Speaking Notes

PADM 5502

October 15, 2009

Dr. Neubauer

 

WHERE WE ARE:

 

 

I will refer back to these notes FREQUENTLY for the rest of this semester.  These notes will be important to you in PADM 5905 next semester.

 

The name of the file is sample_data.xls

 

 

It is possible to enter data directly into SPSS but it is easier to enter it into an Excel spreadsheet and then import the spreadsheet into SPSS.

 

Notice that the first row is used for the identifiers of the questions.  ID is not a question.  It is the identification number written on the top of each survey instrument returned.  Most of the data is code numbers -- for example in the "race" variable shown above.  However, age was measured at the interval level.  These are actual ages -- not coding numbers.  "page2" is just a page break "dummy variable."  It is not data.

 

Once the data is entered you want to make sure it is "clean." 

 

 

Your paper for this course should include the following parts.

 

Cover page
Introduction

Literature Review (brief)

Research Question and Research Model
Methodology, Population and Sampling Strategy

Hypotheses and Rationales

Findings

Discussion

Conclusion
Appendix 1: IRB Forms
Appendix 2: Survey Research Instrument

 

I highly recommend that you each make a table showing the mapping between questions in your instrument and your independent and dependent variables.  It should look something like the following. 

 

question number

variable name

independent or dependent variable being measured

1

ID

not applicable

2

gender

gender

3

v3

income

 

The following pages have some of the SPSS commands we will need.
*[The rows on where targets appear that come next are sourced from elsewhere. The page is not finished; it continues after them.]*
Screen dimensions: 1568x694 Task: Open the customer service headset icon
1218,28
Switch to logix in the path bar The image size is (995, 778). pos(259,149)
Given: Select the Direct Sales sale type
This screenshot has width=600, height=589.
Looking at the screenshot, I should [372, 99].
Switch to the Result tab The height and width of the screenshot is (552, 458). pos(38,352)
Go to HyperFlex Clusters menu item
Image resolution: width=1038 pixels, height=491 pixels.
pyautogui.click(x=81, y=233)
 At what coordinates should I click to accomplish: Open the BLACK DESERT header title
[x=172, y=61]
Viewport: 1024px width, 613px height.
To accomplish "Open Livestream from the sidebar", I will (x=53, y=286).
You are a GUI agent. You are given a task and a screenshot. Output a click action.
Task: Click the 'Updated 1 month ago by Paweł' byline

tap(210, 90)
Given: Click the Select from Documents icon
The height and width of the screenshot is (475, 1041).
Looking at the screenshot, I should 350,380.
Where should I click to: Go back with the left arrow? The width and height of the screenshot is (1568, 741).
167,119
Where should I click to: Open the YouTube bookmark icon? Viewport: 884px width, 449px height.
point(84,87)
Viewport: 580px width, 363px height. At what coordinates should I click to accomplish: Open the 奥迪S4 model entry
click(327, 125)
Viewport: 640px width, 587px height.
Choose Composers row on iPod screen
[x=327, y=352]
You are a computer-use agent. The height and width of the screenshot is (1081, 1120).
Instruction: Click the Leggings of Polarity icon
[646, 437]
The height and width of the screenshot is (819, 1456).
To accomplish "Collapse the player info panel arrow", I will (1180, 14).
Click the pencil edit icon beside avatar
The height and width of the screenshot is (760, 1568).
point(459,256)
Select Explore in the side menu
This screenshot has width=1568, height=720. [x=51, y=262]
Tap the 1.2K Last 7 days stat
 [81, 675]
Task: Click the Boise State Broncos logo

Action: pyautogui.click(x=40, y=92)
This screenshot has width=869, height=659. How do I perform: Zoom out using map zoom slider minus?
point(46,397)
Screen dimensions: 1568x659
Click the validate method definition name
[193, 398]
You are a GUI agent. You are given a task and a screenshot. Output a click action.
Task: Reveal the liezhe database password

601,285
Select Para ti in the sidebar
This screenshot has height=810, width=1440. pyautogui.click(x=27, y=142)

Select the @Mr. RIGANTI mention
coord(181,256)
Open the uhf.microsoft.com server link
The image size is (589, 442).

http://statlab.stat.yale.edu/help/doco/spss_basics.jsp

http://its.unm.edu/introductions/Spss_tutorial/session3.html

http://www.lrz-muenchen.de/~wlm/wlmsreco.htm

 

It is also common to use 99 as missing data, unless 99 might be a valid value.

 

For each of your variables you need to tell SPSS about missing values.  For example:

 

MISSING VALUES gender (9).

 

When all the available data has been entered, open SPSS and import the data.

 

Using the Syntax Editor in SPSS, run frequencies on all your variables.  The command is as follows.  Remember that every command in SPSS must end with a dot (period).

 

freq all.

 

Check to see that all of your values are within appropriate ranges.  For example, if you have a 5 as a value of your gender variable, something is incorrect.  Go back, find that survey, and correct the data.

 

Put variable labels on each of your variables.

 

variable labels var14 'concerned about crime'.

 

Put value labels on each of your variables.

 

value labels var14 1 's disagree' 2 'disagree' 3 'undecided' 4 'agree' 5 's agree'.

 

Since you will have very little data to work with, "compress" your Likert's  using the following syntax, assuming the original variable is named var14.

 

compute newvar14 = var14.

recode newvar14 (1=1) (2=1) (3=2) (4=3) (5=3).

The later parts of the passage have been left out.